Collection entries:
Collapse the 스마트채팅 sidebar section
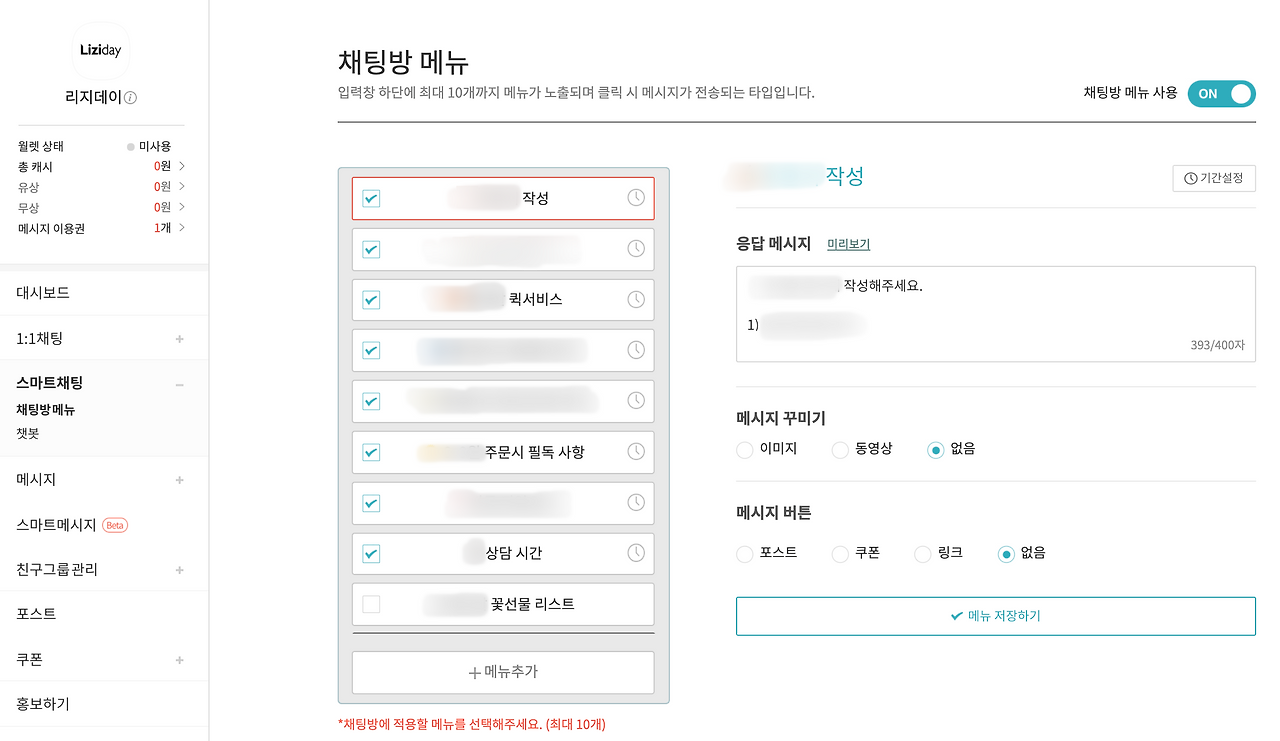1280x741 pixels. click(178, 384)
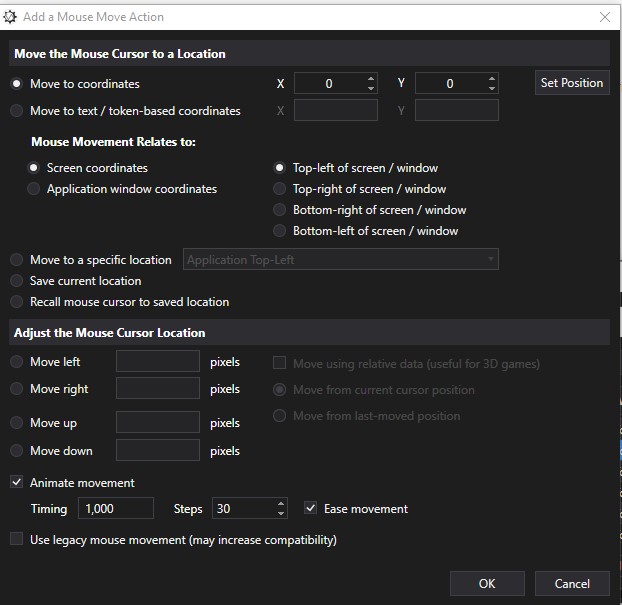The width and height of the screenshot is (622, 605).
Task: Click the Cancel button
Action: (x=572, y=584)
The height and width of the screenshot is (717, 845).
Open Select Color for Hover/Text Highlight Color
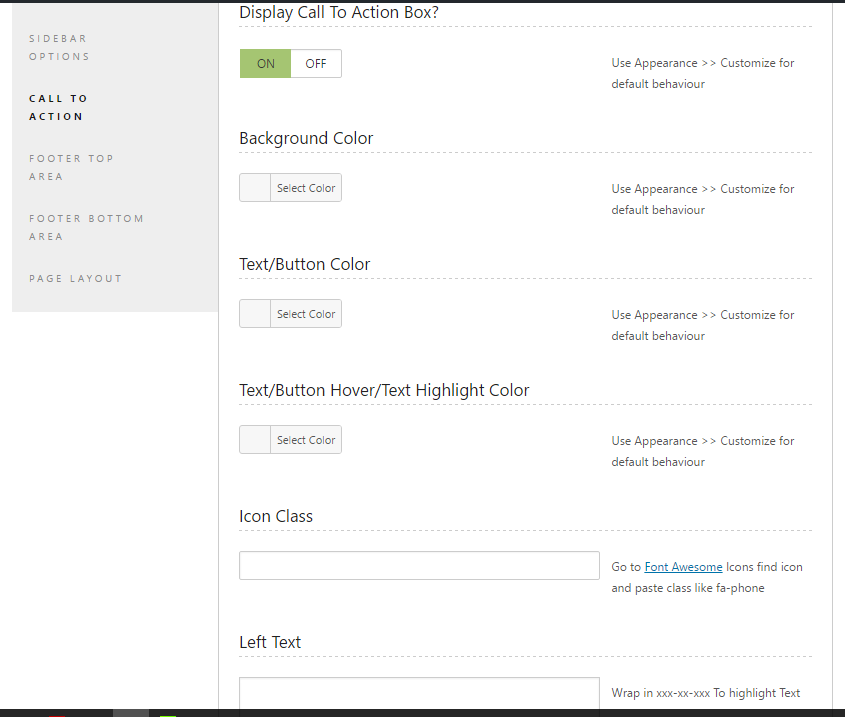(x=306, y=440)
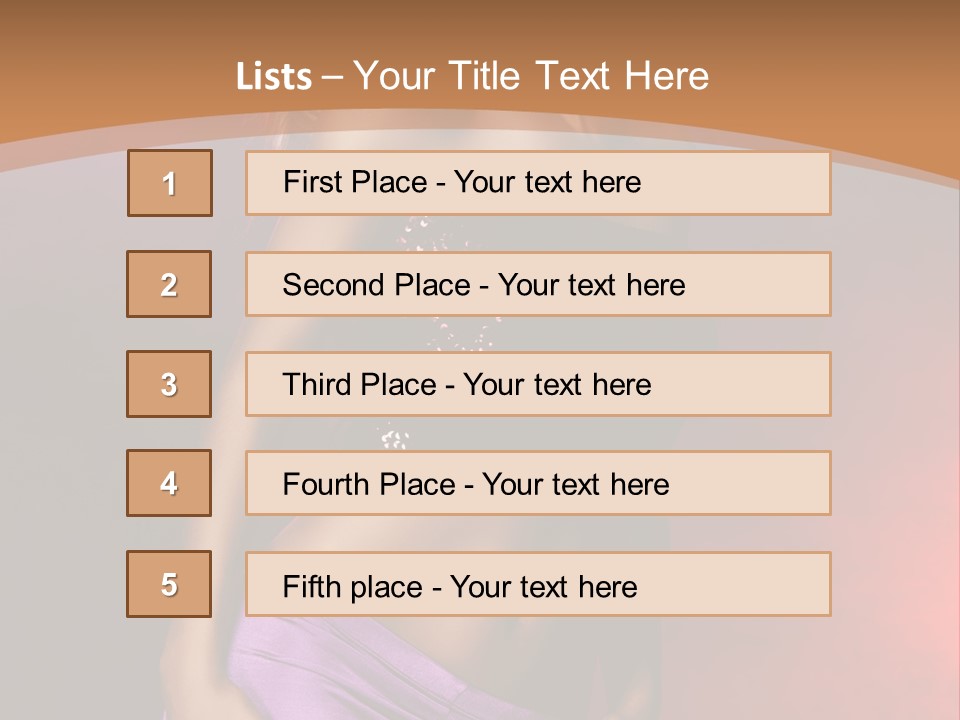The width and height of the screenshot is (960, 720).
Task: Click the number 1 box
Action: tap(169, 183)
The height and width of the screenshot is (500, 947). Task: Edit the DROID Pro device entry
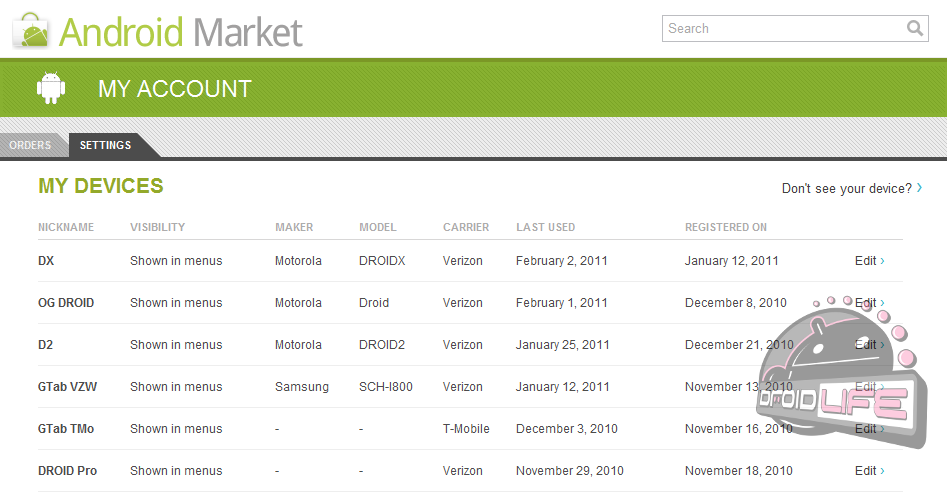pyautogui.click(x=868, y=471)
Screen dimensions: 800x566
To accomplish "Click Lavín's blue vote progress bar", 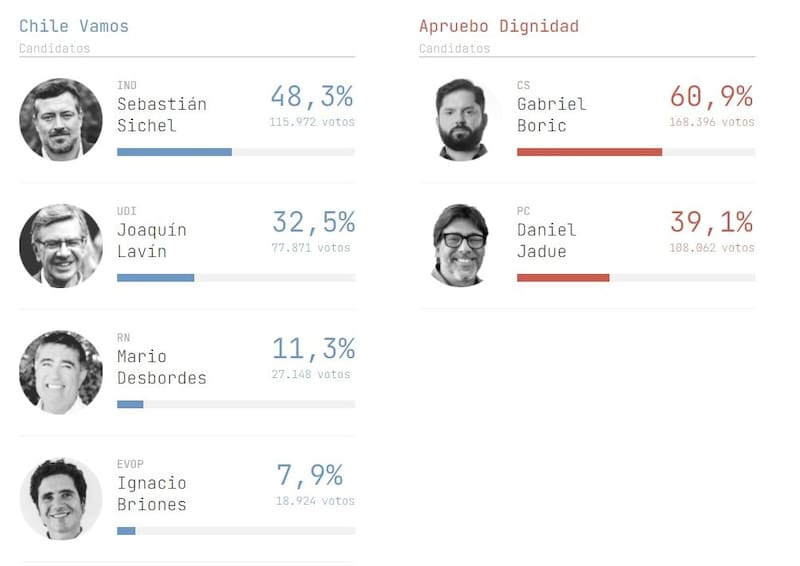I will 155,278.
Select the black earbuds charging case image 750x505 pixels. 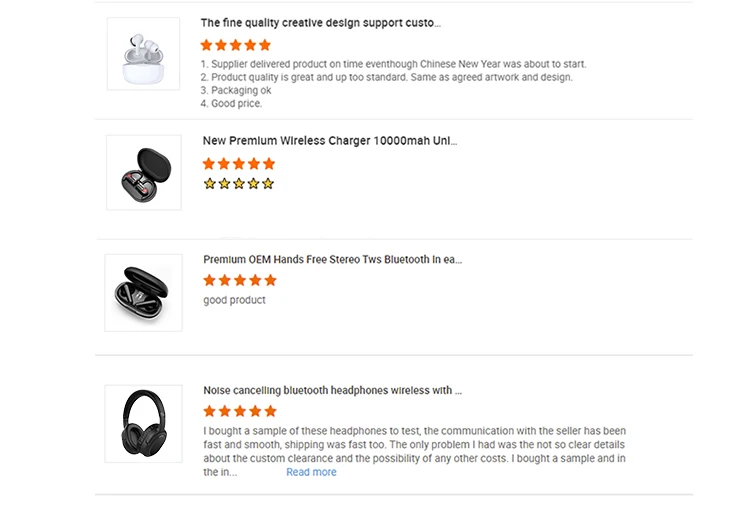tap(144, 292)
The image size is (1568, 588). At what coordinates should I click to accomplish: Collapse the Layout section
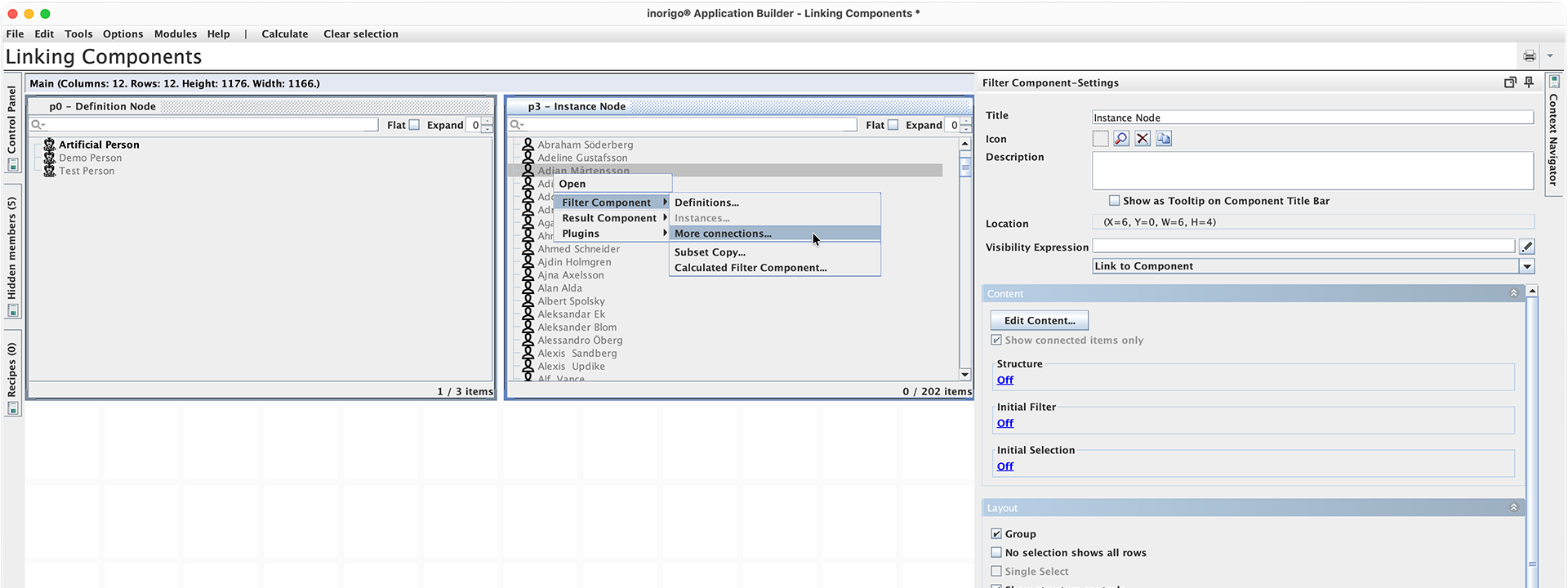click(1513, 508)
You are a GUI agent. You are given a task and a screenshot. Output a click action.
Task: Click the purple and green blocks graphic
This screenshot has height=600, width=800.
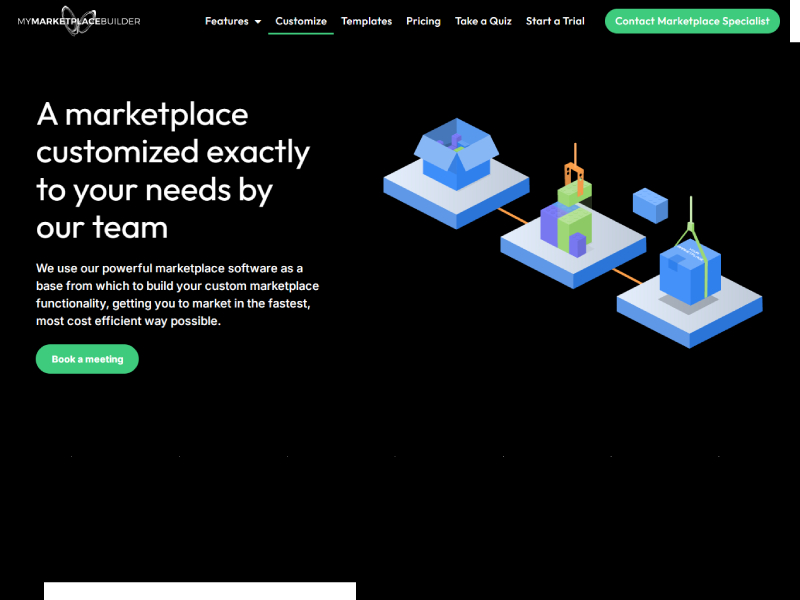point(565,227)
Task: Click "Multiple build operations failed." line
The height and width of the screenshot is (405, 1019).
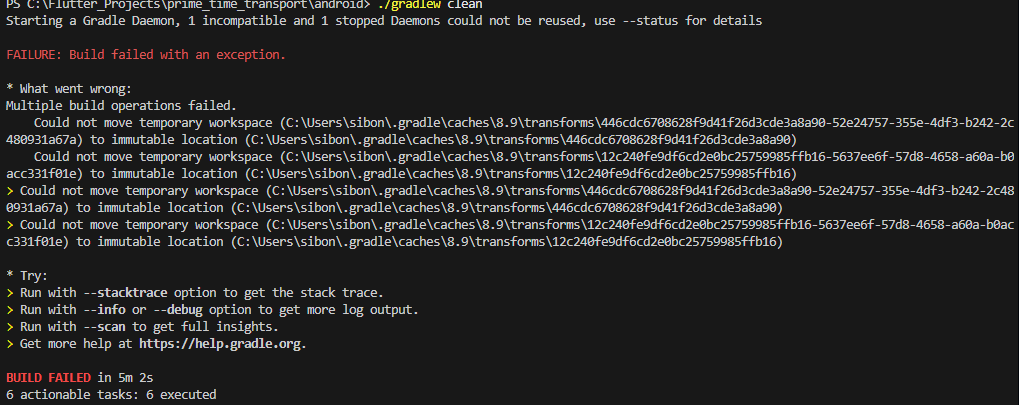Action: tap(121, 105)
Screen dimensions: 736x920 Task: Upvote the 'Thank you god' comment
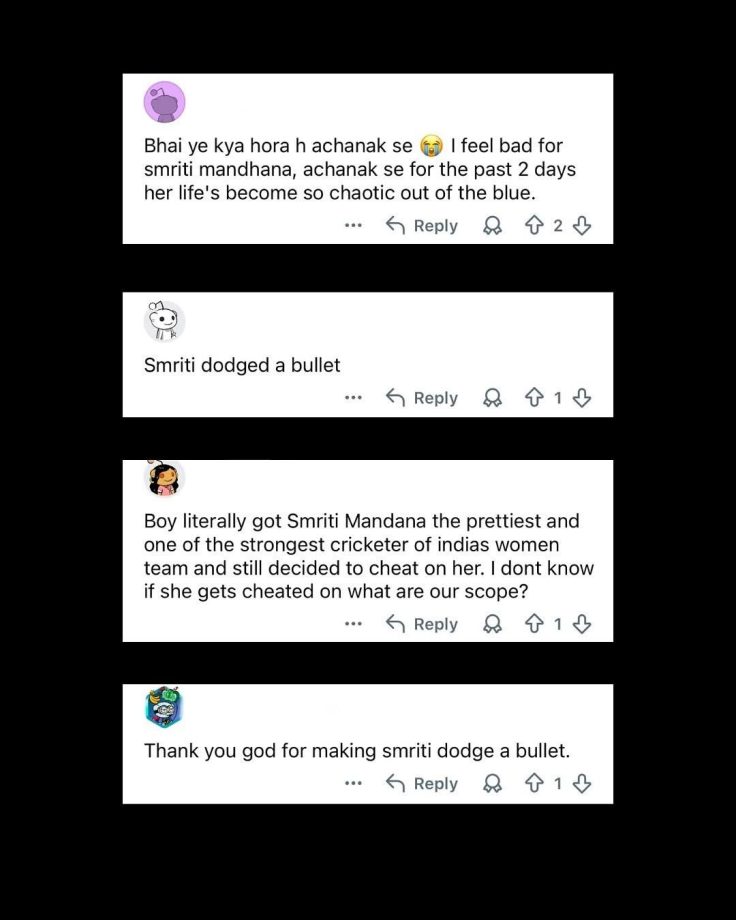[534, 784]
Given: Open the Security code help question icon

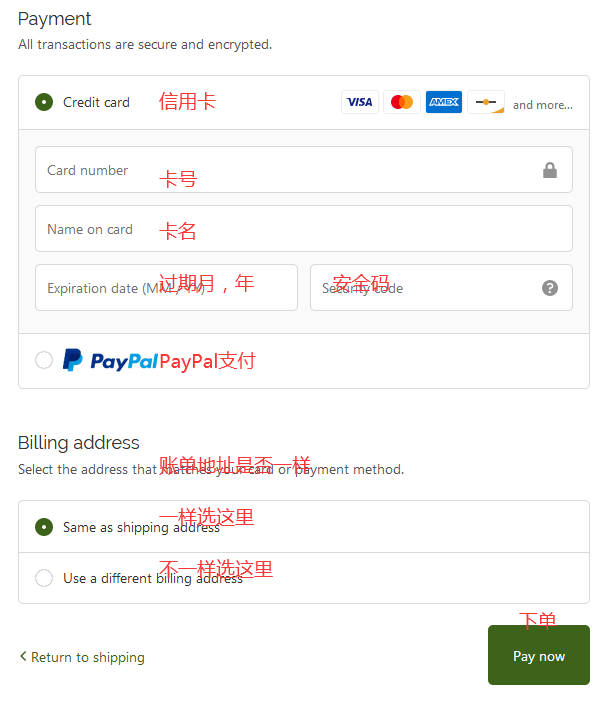Looking at the screenshot, I should pos(550,288).
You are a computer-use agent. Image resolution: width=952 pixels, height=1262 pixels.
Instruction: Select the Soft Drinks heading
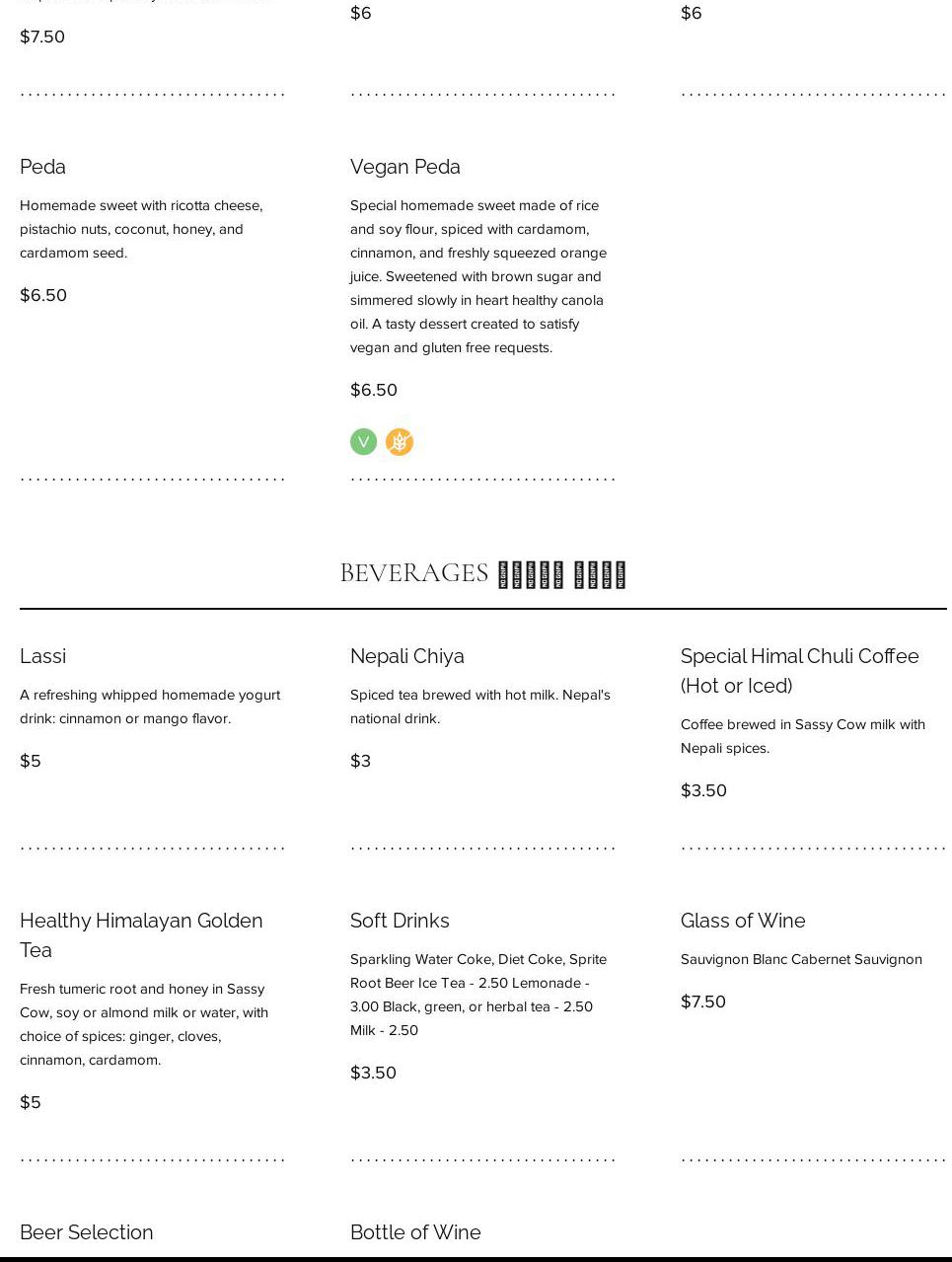400,921

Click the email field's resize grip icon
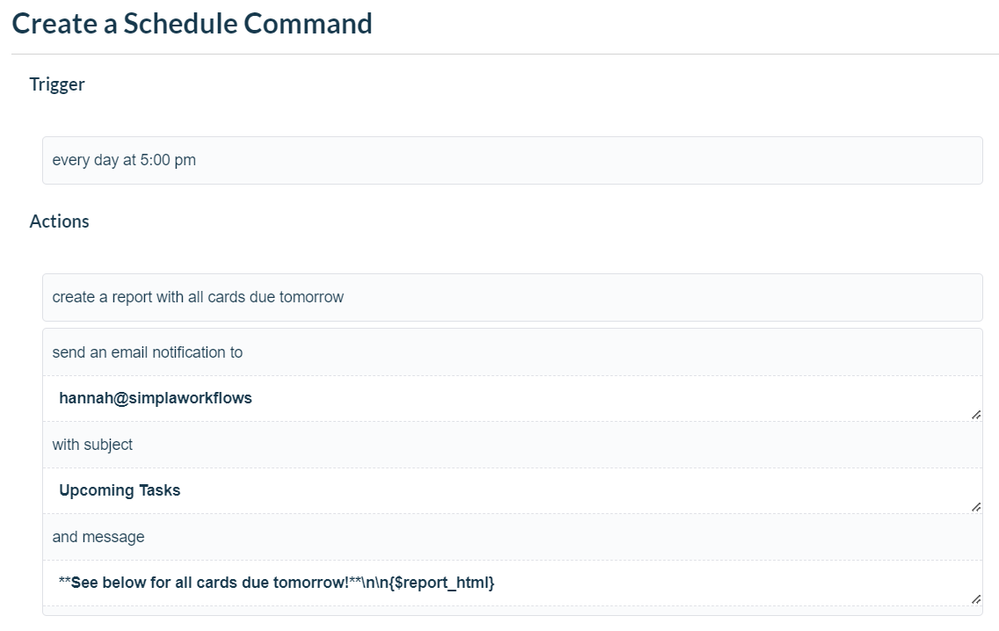click(976, 414)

(Exercise aim) A word-for-word repeat of the lines from the line with "Given: Open the" to the last line of the data, both ends included and pictures left out, is all that should appear.

(Exercise output)
Given: Open the Security code help question icon

Looking at the screenshot, I should pos(550,288).
You are a computer-use agent. Image resolution: width=952 pixels, height=1262 pixels.
Instruction: Select the Soft Drinks heading
400,921

Click the email field's resize grip icon
click(976, 414)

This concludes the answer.